> [Задания]:
1) Перепишите из отрывка фрагмент от слов «Недавно кто-то из» до слов «и толк вышел.».
2) Кого, по словам доктора, напоминали барон и Макарыч в отрывке?

> [Отрывок текста]:
+++++
Однако при всем своем аристократизме барон индивидуально искренне скромен, прост и очень услужлив. Макарыч с утра до вечера таскает его по город\, заставляя то покупать себе помочи, то возить себя по ресторанам и в театр. Барон все послушно исполняет, всюду ходит с ним и по-видимому даже доволен, что временная оторванность от «своего круга» дает ему право на некоторую свободу бытового самоопределения.
Недавно кто-то из наших врачей видел их вместе на улице. Говорят, они были очень смешны. Приуставший Макарыч, сложив костыли, сидел на тротуарной тумбе и отдыхал. Несколько шокированный барон терпеливо стоял поодаль спиною к нему. Напоминали они, по словам доктора, Дон-Кихота с его знаменитым слугой. В результате всех этих совместных скитаний оба доблестных офицера русской армии пришли к неожиданным для каждого из них выводам. Барон решил, что и среди «простых» русских есть очень симпатичные люди, а Макарыч, что если «дельных немцев» вроде наших лазаретных врачей да таких помещиков, как барон, погуще по России пустить, то из этого, пожалуй бы, и толк вышел.
+++++
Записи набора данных
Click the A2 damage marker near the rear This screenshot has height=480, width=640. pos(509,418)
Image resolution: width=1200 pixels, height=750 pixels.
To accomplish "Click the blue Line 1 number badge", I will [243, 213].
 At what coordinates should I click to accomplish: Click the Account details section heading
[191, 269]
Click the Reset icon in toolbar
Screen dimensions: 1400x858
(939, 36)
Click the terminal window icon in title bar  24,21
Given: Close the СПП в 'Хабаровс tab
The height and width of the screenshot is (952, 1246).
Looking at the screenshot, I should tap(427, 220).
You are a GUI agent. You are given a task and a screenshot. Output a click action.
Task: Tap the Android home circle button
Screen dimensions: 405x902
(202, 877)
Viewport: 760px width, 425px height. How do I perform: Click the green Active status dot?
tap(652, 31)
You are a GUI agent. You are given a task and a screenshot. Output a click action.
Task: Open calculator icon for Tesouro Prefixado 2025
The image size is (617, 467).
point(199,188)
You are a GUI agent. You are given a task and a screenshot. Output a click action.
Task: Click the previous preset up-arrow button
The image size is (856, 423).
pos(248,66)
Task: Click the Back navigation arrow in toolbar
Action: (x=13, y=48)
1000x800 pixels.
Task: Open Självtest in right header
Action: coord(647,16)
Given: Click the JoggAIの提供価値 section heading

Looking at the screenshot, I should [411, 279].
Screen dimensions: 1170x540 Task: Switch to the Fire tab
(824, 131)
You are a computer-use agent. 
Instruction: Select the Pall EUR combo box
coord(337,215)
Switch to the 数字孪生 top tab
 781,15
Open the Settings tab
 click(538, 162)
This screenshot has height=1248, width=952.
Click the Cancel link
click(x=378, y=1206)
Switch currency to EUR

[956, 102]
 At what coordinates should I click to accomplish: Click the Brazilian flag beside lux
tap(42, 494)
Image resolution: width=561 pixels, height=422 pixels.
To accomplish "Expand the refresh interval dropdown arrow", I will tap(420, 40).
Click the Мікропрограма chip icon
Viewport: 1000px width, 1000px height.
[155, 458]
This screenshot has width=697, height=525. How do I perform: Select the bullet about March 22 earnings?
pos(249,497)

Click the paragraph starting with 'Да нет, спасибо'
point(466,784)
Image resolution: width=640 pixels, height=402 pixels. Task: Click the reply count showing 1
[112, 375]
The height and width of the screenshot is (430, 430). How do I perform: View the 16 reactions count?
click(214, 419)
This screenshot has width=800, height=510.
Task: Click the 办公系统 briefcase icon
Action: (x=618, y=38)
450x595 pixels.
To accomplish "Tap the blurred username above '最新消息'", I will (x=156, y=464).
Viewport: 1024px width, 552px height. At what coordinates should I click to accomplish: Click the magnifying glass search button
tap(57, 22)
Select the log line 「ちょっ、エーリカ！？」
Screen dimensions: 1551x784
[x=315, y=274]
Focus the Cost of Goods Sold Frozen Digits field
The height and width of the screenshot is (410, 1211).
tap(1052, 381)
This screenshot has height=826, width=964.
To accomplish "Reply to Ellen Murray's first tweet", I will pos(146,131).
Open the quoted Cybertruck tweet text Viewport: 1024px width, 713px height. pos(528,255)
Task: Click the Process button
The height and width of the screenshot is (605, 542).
+++++
> [Ответы]:
1)
Недавно кто-то из наших врачей видел их вместе на улице. Говорят, они были очень смешны. Приуставший Макарыч, сложив костыли, сидел на тротуарной тумбе и отдыхал. Несколько шокированный барон терпеливо стоял поодаль спиною к нему. Напоминали они, по словам доктора, Дон-Кихота с его знаменитым слугой. В результате всех этих совместных скитаний оба доблестных офицера русской армии пришли к неожиданным для каждого из них выводам. Барон решил, что и среди «простых» русских есть очень симпатичные люди, а Макарыч, что если «дельных немцев» вроде наших лазаретных врачей да таких помещиков, как барон, погуще по России пустить, то из этого, пожалуй бы, и толк вышел.

2) Дон-Кихота с его знаменитым слугой.